## The problem
The span to copy runs from the line containing "This screenshot has height=638, width=1000." to the last line below. Copy it exactly, with nothing else.
─── Records shown
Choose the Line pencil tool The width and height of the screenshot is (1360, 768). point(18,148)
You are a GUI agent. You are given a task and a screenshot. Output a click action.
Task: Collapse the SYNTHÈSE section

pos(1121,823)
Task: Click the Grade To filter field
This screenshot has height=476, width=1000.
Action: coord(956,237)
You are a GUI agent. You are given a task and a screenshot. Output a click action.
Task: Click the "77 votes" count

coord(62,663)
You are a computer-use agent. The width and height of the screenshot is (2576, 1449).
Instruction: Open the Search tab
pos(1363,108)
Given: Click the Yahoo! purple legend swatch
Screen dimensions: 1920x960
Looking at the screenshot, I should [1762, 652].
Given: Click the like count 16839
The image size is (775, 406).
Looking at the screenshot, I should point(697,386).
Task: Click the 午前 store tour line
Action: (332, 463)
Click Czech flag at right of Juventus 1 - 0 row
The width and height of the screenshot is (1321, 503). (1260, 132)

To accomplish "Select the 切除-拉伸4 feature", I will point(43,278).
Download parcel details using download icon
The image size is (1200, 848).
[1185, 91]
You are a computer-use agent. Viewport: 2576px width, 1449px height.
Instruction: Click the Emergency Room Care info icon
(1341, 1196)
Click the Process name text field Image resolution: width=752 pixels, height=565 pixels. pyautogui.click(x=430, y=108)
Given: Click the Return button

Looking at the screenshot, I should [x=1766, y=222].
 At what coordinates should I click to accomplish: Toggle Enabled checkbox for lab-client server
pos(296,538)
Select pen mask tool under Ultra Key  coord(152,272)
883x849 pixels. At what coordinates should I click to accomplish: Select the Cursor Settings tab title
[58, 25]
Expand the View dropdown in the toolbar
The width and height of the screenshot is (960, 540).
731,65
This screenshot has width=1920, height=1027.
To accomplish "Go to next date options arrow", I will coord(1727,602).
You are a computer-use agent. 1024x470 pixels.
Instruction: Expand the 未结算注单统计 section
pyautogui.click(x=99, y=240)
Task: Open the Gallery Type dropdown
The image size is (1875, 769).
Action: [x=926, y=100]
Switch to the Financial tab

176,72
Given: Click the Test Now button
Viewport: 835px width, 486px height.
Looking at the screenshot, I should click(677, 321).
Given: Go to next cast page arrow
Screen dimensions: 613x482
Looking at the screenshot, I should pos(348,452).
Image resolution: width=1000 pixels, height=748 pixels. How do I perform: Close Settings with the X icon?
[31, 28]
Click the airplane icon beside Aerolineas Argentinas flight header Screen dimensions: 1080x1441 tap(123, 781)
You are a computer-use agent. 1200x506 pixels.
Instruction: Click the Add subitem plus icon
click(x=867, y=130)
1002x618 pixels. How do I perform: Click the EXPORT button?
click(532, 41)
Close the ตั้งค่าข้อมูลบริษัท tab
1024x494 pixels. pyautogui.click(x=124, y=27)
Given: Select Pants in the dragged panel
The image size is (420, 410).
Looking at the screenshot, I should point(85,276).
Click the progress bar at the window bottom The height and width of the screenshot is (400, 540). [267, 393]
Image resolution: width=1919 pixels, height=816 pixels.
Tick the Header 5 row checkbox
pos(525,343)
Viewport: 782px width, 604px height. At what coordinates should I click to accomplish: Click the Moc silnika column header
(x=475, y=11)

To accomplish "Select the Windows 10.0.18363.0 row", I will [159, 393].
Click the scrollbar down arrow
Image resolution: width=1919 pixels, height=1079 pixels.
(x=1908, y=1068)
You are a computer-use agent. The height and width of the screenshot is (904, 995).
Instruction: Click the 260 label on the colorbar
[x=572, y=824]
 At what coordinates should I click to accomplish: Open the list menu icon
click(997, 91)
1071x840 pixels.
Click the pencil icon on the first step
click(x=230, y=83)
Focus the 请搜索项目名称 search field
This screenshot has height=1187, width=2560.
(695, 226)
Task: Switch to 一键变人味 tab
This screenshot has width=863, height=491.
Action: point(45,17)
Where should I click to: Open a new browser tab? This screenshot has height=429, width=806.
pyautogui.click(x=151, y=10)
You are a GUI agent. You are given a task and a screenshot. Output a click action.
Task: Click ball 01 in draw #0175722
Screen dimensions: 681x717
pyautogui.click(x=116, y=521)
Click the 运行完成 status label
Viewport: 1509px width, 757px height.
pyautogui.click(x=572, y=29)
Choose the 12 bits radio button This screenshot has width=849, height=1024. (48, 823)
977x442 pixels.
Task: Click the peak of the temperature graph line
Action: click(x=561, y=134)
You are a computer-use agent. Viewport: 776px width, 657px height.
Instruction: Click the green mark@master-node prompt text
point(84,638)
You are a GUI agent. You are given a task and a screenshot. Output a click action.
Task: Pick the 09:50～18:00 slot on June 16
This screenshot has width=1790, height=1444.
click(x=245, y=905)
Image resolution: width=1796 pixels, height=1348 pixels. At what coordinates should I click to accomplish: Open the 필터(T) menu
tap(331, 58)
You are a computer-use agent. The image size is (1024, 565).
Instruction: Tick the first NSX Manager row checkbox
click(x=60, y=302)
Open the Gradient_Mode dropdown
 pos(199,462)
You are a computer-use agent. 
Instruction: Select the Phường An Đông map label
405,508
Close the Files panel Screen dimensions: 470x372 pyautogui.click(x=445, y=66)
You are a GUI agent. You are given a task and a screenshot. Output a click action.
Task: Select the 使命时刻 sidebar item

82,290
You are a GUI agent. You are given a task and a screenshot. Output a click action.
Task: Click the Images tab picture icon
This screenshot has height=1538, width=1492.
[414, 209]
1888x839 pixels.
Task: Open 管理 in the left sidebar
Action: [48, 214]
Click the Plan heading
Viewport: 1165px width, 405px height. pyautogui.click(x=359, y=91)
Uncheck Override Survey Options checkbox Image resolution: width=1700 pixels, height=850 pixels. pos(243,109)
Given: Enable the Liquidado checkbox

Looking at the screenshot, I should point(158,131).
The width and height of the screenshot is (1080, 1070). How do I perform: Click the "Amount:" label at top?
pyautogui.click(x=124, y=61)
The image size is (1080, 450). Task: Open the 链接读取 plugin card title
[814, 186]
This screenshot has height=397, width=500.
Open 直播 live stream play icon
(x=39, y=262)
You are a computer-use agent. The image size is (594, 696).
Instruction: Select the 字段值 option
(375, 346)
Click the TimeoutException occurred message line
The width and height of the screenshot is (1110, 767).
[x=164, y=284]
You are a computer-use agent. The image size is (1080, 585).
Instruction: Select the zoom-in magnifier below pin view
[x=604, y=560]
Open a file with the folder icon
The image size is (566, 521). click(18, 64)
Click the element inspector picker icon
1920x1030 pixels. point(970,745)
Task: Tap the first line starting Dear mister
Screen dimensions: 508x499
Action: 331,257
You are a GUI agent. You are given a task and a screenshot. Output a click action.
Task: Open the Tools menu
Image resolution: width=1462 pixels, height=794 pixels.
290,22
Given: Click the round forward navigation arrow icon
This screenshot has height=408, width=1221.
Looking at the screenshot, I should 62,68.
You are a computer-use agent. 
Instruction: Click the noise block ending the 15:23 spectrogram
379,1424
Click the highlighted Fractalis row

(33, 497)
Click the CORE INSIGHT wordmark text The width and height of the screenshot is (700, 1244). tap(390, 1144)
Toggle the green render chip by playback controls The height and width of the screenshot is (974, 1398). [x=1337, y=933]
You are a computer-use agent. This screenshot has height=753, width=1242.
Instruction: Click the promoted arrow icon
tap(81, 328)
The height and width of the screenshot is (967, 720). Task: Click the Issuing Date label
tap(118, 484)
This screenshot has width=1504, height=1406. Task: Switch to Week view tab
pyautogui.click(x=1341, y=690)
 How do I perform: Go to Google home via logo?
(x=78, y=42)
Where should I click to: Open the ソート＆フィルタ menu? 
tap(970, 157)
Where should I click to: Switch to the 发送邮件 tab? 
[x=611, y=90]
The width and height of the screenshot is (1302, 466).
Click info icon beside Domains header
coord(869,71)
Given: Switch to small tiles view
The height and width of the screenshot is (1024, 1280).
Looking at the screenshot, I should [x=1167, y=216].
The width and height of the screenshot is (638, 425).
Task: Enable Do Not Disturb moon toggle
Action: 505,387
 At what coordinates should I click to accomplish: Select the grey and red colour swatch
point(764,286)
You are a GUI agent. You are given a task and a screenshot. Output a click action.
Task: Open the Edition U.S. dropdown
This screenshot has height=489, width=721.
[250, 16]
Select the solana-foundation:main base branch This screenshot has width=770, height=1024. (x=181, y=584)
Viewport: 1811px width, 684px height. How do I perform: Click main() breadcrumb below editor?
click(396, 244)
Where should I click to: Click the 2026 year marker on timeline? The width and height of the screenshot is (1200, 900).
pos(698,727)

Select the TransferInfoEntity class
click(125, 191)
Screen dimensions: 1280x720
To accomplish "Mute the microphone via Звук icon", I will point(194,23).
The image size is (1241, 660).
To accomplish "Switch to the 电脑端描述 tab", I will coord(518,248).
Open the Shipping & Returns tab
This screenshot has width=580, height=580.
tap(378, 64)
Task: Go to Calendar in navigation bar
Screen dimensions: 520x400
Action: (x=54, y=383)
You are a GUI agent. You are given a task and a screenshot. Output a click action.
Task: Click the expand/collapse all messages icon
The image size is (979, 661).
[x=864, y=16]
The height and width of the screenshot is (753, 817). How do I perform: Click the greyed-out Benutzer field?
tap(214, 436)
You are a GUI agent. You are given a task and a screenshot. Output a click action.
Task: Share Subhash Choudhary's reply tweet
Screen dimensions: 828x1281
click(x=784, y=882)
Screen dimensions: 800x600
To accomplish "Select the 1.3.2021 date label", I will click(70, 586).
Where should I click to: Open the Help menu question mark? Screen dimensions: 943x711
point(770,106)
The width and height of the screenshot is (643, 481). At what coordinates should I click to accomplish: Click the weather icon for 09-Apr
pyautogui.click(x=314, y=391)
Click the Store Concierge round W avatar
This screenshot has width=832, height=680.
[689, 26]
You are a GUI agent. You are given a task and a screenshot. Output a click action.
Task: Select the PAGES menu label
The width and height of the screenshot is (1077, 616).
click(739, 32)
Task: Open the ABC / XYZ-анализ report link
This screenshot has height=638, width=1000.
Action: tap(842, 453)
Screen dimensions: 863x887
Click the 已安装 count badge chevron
──────
## Exercise answer
This screenshot has height=638, width=1000.
Action: tap(842, 453)
Screen dimensions: 863x887
Click the 已安装 count badge chevron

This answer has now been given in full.